Re: getrandom and getentropy

[nia <nia%NetBSD.org@localhost>]

On Sun, May 03, 2020 at 09:28:37PM +0000, Taylor R Campbell wrote:
> > Date: Sun, 3 May 2020 19:13:23 +0000
> > From: nia <nia%NetBSD.org@localhost>
> > 
> > Since most of the objections so far have been aimed at the design
> > and implementation of getrandom, does anyone have anything bad to say
> > about getentropy?
> 
> That's what I had in mind at the start of the thread after verifying
> _that_ most other systems implement something called getentropy, under
> the assumption that they would all agree on the semantics.
> 
> But on closer inspection, it's not clear there's a consensus on what
> the semantics is supposed to be -- apparently _what_ everyone seems to
> implement is slightly different:
> 
> - OpenBSD originally defined getentropy to be block-never, as in
>   getrandom(GRND_INSECURE)
> 
> - glibc, FreeBSD, and illumos implement block-at-boot, as in
>   getrandom(0)
> 
> - Oracle Solaris maybe implements block-often, as in traditional
>   /dev/random, but it's not clear; it might be block-at-boot (I don't
>   have source code to reference, but there is some weak evidence that
>   Oracle's getentropy is or was painfully slow, which might arise from
>   blocking repeatedly, whereas getrandom worked fine:
>   <https://bugs.python.org/issue25003>)

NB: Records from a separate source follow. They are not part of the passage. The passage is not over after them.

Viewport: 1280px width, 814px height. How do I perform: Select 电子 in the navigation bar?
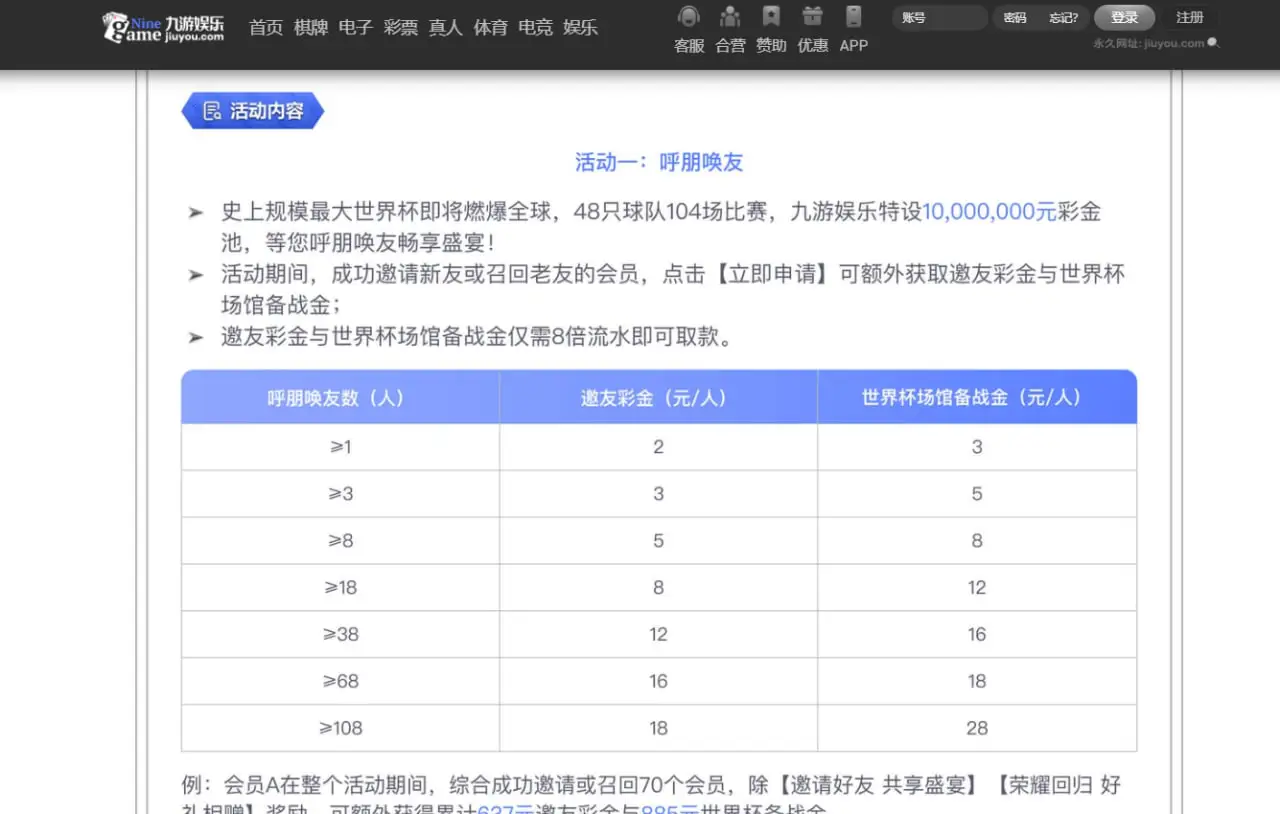(x=356, y=28)
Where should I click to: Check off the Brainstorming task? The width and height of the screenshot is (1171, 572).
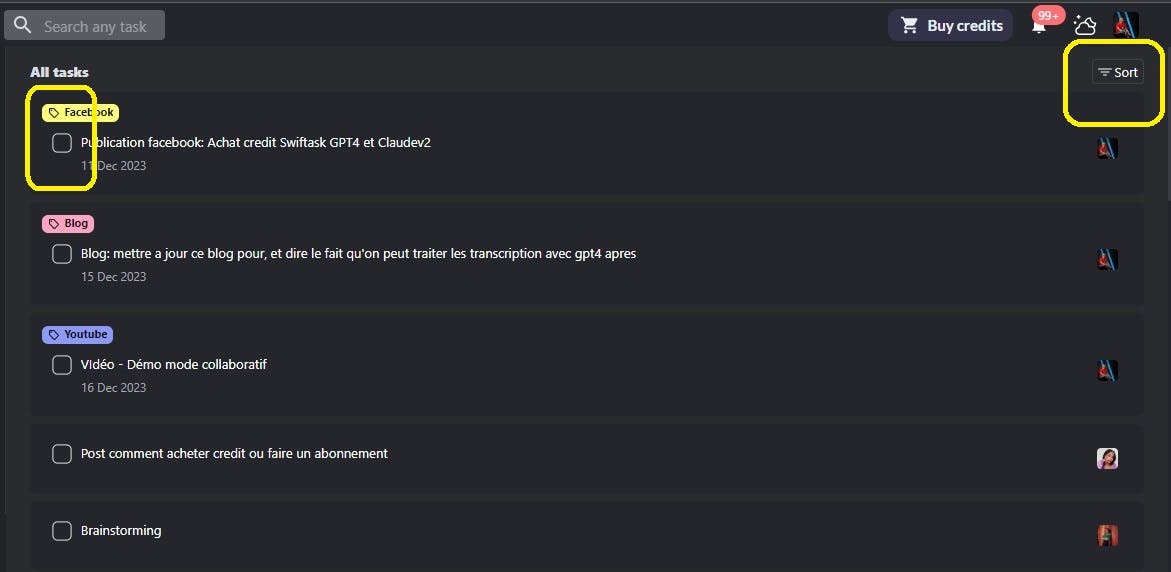[x=62, y=531]
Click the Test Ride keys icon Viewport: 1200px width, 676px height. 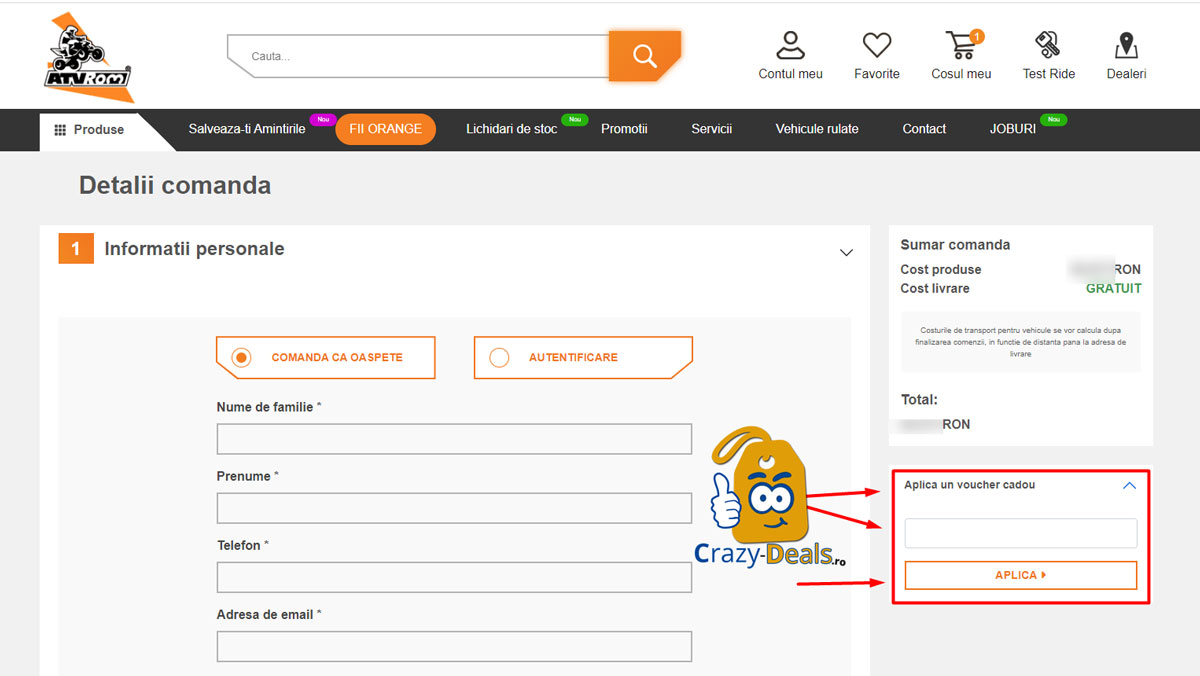[1048, 46]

The thing is, I'm not convinced there's a meaningful difference between
the first two. As you said, /systems/ should be engineered to block
until enough entropy is available. block-on-boot beaviour shouldn't be
hit because the system should wait until entropy is acquired before any
application software with serious entropy needs gets initialized.

As I recall, FreeBSD only exposes the block-at-boot behaviour -
/dev/random and /dev/urandom are identical and both will always block
if accessed before there's 256 bits of entropy available.
IMO, this is fine. It's an edge case that software won't reach except
in niche situtations, and when it does get hit it's saving you from
a fairly dangerous state.

The Solaris behaviour seems like a bug, and I'm not convinced we should
let other vendors' bad implementations get in the way of us having
a good implementation. The same applies to the GRND_RANDOM behaviour.